RECORDS PROVIDED Start Marker

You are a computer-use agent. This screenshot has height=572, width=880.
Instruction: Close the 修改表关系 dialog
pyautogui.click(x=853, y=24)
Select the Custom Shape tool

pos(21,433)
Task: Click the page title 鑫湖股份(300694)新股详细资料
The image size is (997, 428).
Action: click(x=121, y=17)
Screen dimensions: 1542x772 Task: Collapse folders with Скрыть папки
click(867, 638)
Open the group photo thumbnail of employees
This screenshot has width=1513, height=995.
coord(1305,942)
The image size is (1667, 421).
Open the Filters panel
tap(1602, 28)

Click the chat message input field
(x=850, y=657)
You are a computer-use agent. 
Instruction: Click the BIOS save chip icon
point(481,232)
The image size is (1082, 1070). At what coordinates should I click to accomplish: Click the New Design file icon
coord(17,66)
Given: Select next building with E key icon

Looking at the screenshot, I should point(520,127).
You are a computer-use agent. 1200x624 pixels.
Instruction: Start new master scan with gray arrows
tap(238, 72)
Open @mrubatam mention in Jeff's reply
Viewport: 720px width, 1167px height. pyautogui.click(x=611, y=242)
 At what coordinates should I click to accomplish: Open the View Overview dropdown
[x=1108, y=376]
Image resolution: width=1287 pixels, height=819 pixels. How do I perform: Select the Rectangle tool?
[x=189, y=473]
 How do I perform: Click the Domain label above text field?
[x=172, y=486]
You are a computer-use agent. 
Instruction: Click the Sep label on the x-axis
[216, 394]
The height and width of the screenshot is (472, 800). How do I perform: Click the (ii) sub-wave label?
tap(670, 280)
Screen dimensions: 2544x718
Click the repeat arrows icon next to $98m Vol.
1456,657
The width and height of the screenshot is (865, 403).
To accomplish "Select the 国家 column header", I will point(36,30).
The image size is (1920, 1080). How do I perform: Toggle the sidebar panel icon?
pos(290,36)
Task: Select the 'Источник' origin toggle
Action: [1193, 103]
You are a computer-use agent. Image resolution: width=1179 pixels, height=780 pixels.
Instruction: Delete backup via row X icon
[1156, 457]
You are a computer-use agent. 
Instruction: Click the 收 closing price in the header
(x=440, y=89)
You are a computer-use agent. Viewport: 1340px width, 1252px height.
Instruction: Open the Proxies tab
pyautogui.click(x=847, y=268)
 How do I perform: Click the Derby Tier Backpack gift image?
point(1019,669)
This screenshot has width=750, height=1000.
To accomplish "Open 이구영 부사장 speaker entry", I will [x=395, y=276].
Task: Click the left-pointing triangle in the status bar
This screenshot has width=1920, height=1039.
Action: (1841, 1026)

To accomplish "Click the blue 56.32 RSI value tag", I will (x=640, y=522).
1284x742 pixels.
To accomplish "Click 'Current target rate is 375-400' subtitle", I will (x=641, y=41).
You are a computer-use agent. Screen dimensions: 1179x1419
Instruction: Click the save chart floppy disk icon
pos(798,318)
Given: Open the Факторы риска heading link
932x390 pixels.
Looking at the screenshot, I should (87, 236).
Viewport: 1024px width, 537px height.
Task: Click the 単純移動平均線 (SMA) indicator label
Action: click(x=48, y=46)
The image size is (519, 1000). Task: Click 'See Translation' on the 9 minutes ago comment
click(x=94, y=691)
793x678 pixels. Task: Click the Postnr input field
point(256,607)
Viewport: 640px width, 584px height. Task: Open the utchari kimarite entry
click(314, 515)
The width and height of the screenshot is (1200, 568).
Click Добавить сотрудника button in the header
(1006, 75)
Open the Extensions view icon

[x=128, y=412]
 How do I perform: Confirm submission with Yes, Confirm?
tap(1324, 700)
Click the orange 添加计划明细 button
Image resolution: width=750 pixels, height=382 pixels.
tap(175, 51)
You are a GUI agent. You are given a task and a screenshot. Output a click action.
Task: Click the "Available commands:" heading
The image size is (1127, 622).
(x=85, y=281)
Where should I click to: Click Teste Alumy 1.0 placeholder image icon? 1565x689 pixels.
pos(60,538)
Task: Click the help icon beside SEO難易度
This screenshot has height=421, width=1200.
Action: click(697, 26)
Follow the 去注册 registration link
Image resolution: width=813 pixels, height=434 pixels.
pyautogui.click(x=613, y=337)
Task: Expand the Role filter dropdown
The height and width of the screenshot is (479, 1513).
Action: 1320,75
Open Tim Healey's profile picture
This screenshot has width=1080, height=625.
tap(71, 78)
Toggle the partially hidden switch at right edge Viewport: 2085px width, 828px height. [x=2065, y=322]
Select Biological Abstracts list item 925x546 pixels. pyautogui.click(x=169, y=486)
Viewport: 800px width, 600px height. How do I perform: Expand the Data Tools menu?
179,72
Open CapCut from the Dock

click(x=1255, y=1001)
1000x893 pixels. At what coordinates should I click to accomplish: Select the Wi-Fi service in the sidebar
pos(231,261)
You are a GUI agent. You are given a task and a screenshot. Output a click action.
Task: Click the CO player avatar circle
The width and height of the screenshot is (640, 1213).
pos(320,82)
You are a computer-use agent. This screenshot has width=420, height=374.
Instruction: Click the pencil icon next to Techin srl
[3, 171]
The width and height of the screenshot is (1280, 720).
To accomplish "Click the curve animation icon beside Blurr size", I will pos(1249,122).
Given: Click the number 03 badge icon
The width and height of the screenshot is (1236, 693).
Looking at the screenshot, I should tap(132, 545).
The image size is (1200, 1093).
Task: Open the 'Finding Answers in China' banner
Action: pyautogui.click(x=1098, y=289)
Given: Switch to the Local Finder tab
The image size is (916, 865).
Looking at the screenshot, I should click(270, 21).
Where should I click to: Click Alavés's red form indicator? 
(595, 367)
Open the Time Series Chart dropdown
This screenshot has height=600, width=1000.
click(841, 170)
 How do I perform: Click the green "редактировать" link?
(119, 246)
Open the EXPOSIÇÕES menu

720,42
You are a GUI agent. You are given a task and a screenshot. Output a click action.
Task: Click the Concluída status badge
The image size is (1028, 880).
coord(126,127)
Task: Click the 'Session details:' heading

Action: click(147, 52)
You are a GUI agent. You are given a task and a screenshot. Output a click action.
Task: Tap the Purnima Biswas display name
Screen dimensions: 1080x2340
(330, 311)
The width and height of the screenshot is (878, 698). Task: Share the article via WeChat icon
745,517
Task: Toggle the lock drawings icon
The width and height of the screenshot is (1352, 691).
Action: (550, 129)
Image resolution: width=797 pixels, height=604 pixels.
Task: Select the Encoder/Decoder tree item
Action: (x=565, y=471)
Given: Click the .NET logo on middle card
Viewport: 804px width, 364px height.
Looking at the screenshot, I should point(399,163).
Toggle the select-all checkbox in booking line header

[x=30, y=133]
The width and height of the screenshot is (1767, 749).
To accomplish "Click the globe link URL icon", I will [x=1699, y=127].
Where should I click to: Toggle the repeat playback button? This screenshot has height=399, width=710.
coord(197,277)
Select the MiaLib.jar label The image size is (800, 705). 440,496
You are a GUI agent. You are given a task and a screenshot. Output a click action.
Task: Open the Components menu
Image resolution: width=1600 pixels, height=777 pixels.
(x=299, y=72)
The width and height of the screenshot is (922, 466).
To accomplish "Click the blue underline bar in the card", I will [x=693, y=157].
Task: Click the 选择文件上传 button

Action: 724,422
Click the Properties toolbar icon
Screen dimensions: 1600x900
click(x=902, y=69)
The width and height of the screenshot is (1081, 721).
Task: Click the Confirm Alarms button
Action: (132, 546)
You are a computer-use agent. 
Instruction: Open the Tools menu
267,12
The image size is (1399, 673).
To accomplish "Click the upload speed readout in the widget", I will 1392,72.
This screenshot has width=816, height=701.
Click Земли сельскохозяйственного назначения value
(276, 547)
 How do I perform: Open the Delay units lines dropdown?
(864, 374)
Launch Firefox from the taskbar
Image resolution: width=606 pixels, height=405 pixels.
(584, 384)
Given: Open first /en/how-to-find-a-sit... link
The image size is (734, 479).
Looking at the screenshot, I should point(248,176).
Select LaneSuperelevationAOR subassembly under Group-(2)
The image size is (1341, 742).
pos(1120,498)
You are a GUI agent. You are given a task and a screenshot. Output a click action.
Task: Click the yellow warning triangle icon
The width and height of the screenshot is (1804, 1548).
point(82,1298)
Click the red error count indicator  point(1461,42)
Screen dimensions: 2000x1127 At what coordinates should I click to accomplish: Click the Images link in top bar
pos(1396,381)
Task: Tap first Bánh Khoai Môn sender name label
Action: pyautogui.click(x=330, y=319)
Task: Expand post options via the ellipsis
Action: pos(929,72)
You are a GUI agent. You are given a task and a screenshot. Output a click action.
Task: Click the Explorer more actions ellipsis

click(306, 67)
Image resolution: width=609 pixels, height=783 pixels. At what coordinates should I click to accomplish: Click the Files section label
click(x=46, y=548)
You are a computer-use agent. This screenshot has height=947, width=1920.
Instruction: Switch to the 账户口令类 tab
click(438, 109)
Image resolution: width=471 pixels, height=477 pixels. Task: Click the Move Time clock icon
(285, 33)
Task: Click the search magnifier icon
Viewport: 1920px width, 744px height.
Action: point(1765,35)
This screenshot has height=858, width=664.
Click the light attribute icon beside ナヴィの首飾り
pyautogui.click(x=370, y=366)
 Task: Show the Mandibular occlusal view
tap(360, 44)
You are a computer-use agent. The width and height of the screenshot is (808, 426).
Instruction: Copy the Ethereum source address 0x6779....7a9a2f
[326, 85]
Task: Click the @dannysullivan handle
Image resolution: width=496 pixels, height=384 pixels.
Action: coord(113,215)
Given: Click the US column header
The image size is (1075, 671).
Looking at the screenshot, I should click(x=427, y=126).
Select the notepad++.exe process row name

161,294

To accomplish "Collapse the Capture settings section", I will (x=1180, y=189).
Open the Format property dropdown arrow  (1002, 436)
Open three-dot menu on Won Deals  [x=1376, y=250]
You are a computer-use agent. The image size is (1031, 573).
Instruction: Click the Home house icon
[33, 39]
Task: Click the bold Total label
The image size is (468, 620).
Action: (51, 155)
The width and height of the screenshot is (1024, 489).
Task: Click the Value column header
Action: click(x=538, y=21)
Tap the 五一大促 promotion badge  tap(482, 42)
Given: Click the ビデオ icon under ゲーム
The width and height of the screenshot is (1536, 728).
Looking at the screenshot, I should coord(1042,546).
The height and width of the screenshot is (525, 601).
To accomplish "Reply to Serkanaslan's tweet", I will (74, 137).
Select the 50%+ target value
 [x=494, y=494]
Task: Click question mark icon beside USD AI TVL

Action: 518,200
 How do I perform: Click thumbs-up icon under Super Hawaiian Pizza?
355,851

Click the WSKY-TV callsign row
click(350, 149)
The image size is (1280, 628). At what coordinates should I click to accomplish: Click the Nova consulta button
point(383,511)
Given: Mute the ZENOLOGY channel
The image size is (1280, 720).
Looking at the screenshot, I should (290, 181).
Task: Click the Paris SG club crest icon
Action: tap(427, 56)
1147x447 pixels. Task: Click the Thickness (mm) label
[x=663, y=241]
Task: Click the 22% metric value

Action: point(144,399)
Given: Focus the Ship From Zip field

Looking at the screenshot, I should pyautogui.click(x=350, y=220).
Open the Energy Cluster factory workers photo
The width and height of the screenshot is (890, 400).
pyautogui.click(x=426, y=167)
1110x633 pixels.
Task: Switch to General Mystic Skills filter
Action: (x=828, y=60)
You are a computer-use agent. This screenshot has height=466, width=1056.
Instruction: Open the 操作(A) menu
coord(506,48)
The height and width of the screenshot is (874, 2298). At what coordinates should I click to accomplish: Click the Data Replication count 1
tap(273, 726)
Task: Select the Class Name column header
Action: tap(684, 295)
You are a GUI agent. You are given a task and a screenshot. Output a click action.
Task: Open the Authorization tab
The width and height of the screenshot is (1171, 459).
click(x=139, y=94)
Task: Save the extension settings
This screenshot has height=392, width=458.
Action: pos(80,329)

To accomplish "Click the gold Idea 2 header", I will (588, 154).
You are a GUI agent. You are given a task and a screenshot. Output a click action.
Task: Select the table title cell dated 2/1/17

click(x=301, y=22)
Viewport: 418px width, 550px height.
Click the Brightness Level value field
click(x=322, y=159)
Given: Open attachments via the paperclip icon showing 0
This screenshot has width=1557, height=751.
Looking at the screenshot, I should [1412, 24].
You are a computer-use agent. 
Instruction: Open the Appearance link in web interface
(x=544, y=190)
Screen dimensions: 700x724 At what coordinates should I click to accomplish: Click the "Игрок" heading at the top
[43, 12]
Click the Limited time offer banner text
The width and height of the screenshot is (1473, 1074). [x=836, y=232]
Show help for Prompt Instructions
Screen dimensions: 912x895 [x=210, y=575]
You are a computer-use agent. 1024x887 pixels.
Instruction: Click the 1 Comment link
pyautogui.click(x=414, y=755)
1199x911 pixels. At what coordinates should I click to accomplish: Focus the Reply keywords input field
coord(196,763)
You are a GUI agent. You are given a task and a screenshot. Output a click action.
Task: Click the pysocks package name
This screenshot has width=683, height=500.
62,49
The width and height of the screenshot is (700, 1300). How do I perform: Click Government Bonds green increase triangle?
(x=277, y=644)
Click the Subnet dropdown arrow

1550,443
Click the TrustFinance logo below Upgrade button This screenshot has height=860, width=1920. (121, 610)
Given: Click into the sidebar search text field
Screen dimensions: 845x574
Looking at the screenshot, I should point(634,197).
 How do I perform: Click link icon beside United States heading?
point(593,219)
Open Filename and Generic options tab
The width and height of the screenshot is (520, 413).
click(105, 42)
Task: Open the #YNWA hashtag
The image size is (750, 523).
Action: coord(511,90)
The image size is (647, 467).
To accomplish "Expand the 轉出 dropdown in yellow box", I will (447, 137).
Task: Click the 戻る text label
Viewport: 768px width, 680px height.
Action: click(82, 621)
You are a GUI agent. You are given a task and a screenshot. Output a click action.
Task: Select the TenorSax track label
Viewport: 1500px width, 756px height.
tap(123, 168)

RECORDS PROVIDED End Marker

In the listing above, find every line with the string "status" and state how many there are, with no other words.

__RESULT FOR THIS EXERCISE__:
2